Nulling interferometry: impact of exozodiacal clouds on the performance of future life-finding space missions
D. Defr\`ere, O. Absil, R. den Hartog, C. Hanot, and C. Stark

TL;DR
This paper evaluates how exozodiacal dust clouds affect the performance of future nulling interferometry missions aimed at detecting Earth-like planets, providing thresholds for dust density tolerances.
Contribution
It quantifies the impact of exozodiacal dust on nulling interferometry performance and establishes dust density limits for mission planning.
Findings
Tolerable exozodiacal dust density is about 100 times solar zodiacal cloud for survey goals.
Detection of Earth-like planets requires dust densities below approximately 15 times solar zodiacal.

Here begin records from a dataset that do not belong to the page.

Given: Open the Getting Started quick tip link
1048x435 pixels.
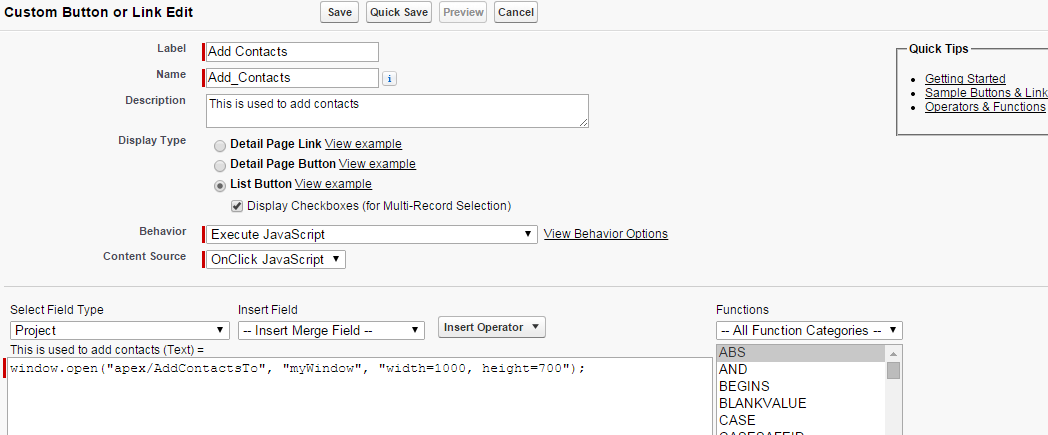Looking at the screenshot, I should 965,79.
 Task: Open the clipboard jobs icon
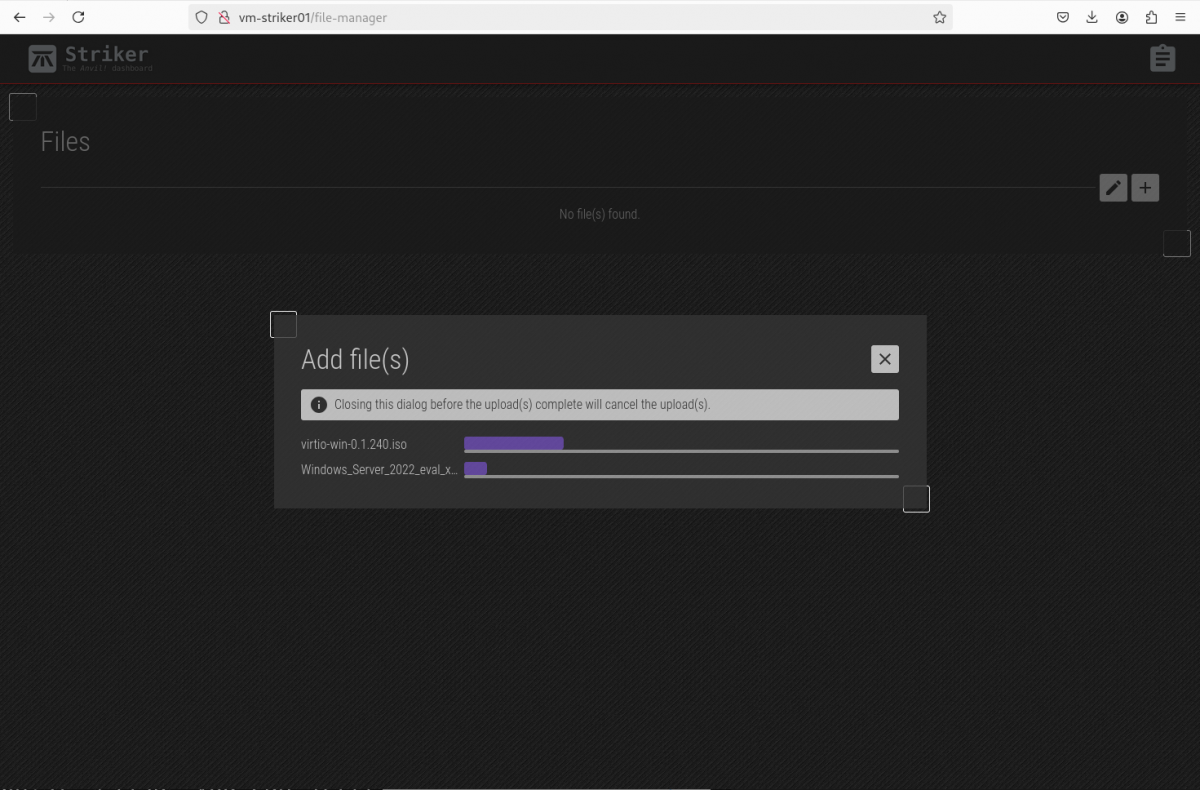click(1162, 58)
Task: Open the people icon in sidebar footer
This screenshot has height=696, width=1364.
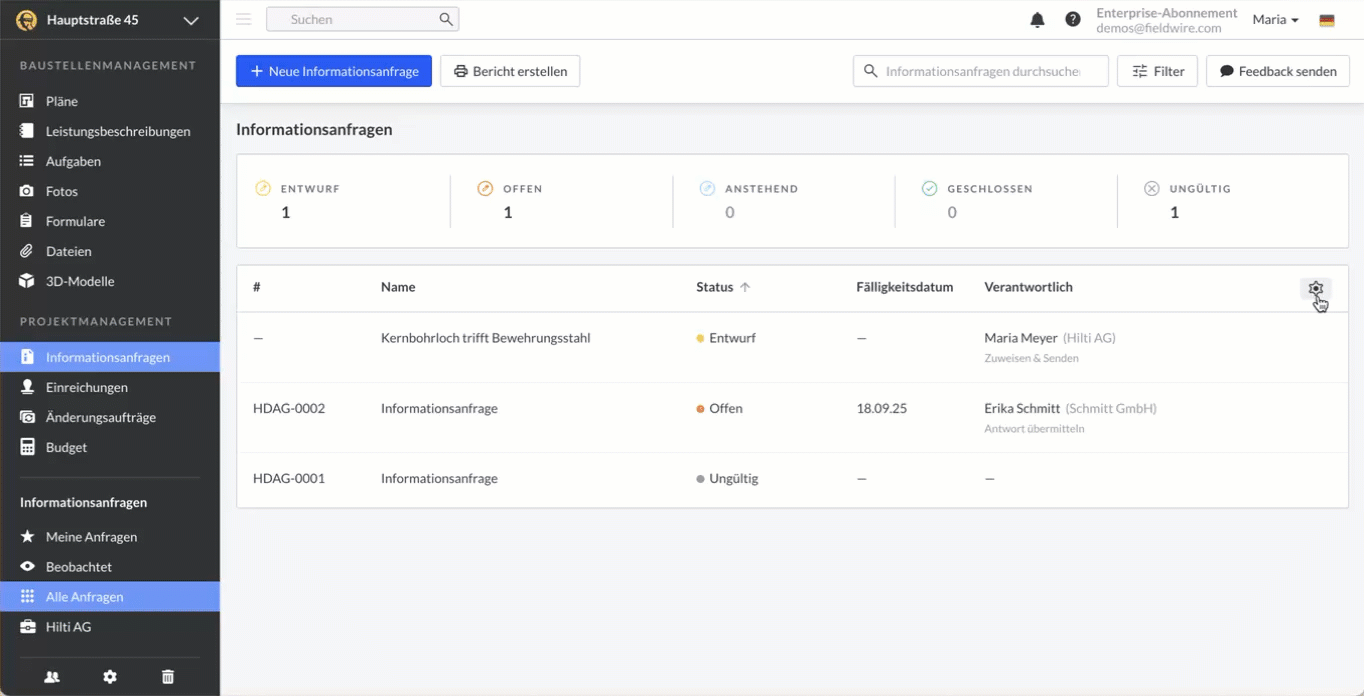Action: (x=52, y=677)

Inclination of dust disks reduces the maximum tolerable dust density for planet detection.
Abstract
Earth-sized planets around nearby stars are being detected for the first time by ground-based radial velocity and space-based transit surveys. This milestone is opening the path towards the definition of missions able to directly detect the light from these planets, with the identification of bio-signatures as one of the main objectives. In that respect, both ESA and NASA have identified nulling interferometry as one of the most promising techniques. The ability to study distant planets will however depend on exozodiacal dust clouds surrounding the target stars. In this paper, we assess the impact of exozodiacal dust clouds on the performance of an infrared nulling interferometer in the Emma X-array configuration. For the nominal mission architecture with 2-m aperture telescopes, we found that point-symmetric exozodiacal dust discs about 100 times denser than the solar zodiacal cloud…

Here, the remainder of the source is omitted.